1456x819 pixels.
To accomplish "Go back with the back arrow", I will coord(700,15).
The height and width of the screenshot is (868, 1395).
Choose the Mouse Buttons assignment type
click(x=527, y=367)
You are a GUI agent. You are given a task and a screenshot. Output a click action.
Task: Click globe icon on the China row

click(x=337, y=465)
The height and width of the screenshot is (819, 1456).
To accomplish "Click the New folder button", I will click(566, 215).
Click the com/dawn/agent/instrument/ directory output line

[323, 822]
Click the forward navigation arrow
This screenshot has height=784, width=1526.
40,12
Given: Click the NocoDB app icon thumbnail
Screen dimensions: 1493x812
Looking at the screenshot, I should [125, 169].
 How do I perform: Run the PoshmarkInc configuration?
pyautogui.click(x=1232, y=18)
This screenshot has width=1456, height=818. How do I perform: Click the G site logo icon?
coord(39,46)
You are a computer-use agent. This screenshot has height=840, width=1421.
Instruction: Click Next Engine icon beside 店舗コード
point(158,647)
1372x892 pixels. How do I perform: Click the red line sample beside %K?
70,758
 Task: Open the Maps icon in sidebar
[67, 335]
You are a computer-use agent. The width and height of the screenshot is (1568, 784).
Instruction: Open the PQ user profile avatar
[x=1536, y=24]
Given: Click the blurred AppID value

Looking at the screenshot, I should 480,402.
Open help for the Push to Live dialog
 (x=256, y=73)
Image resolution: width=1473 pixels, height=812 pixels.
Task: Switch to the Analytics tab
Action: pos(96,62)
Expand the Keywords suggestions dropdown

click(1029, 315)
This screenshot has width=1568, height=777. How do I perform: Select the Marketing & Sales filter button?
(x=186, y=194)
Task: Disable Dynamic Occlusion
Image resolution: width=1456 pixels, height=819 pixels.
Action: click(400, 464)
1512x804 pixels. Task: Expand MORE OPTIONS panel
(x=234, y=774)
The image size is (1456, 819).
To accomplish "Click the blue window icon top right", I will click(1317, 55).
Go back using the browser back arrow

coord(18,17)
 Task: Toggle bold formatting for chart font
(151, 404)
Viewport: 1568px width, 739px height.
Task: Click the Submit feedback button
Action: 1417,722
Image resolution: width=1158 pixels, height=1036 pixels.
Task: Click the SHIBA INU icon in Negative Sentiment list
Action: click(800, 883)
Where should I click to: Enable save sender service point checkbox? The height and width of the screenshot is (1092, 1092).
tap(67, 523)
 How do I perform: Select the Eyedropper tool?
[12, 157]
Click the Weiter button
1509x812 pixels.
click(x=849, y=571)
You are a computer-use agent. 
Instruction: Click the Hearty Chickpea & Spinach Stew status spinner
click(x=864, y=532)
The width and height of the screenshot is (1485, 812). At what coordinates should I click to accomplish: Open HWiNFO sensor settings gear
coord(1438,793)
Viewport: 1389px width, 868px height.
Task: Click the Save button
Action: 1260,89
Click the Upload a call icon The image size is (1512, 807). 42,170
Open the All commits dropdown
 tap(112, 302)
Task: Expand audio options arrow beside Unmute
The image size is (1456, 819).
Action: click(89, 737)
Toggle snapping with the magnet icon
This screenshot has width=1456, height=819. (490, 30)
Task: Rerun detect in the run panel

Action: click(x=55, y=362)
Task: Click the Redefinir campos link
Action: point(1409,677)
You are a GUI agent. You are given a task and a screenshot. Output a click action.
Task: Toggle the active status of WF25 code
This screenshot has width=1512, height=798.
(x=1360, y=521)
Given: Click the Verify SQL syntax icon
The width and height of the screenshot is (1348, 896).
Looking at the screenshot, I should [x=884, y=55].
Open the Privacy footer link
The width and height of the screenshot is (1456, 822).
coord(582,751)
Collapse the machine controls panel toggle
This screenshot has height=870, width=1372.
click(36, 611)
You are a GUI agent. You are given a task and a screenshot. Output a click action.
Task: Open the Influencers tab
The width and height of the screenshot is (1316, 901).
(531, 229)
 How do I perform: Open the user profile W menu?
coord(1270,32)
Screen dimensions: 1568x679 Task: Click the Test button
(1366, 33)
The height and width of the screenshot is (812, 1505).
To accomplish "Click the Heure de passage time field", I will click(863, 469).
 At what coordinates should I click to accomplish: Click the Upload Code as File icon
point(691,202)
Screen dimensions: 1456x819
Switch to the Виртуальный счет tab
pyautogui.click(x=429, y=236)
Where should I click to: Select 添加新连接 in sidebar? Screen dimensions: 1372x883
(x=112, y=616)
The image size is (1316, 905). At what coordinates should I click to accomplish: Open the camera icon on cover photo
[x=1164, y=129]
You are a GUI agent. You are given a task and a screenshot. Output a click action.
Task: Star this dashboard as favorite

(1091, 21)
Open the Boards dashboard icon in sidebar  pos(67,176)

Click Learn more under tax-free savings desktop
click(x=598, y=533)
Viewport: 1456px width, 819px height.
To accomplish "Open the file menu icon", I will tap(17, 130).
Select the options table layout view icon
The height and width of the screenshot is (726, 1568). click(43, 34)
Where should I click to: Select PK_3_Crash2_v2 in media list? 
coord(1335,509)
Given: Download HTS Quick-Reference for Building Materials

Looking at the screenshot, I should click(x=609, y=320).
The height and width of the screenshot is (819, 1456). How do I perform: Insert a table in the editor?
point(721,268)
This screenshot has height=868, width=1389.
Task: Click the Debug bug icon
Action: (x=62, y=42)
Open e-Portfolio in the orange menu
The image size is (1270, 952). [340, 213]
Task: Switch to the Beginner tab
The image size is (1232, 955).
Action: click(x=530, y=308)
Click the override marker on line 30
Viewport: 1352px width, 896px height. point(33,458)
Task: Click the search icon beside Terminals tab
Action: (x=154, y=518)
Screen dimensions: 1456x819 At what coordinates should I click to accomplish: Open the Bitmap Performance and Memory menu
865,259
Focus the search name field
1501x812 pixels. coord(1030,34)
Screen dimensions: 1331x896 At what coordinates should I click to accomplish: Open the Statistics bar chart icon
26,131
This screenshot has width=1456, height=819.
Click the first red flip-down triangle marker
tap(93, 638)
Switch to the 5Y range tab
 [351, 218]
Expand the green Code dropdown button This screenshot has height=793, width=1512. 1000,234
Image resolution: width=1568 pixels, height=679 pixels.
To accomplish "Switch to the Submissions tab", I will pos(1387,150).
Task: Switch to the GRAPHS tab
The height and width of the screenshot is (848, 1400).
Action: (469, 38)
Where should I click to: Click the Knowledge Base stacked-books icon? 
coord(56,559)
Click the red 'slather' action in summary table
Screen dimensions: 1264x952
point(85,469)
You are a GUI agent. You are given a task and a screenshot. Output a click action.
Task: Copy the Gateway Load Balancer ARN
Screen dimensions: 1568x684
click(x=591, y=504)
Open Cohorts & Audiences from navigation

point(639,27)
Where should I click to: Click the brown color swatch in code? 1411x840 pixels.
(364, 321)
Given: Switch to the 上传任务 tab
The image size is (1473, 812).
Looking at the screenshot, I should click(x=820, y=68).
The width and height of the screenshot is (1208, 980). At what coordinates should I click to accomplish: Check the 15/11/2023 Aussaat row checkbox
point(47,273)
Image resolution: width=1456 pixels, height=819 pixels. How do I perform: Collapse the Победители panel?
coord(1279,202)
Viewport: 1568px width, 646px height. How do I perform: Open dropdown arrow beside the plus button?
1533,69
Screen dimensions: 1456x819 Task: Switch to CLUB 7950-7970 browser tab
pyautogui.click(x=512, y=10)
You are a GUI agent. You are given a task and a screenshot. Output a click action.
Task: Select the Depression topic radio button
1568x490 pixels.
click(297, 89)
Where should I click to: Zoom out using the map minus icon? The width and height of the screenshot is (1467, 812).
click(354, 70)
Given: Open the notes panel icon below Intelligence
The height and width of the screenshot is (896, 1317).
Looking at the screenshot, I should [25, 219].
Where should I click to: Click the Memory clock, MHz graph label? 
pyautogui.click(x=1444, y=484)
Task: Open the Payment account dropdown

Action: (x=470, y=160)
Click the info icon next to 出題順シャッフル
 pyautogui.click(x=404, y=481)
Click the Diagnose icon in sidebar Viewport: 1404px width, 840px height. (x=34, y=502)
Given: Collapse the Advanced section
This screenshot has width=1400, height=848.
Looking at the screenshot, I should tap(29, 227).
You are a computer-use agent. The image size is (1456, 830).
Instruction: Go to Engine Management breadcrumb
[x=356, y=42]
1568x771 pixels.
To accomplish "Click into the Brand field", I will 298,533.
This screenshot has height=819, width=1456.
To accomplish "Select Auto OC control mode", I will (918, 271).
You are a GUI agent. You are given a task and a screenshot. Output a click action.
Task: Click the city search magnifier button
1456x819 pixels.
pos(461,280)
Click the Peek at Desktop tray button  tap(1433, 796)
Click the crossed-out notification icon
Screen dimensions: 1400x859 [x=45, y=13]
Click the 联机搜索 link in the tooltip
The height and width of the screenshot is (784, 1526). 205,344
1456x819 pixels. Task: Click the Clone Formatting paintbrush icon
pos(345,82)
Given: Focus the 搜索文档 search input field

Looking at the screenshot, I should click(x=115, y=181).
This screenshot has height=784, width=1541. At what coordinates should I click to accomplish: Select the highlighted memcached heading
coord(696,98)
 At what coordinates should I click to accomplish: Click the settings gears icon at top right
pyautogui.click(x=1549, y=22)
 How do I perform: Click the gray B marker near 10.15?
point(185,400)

WORK TO COMPLETE: Determine how many lines contain the string "computer" in the listing, and state that number by itself.

REPLY: 4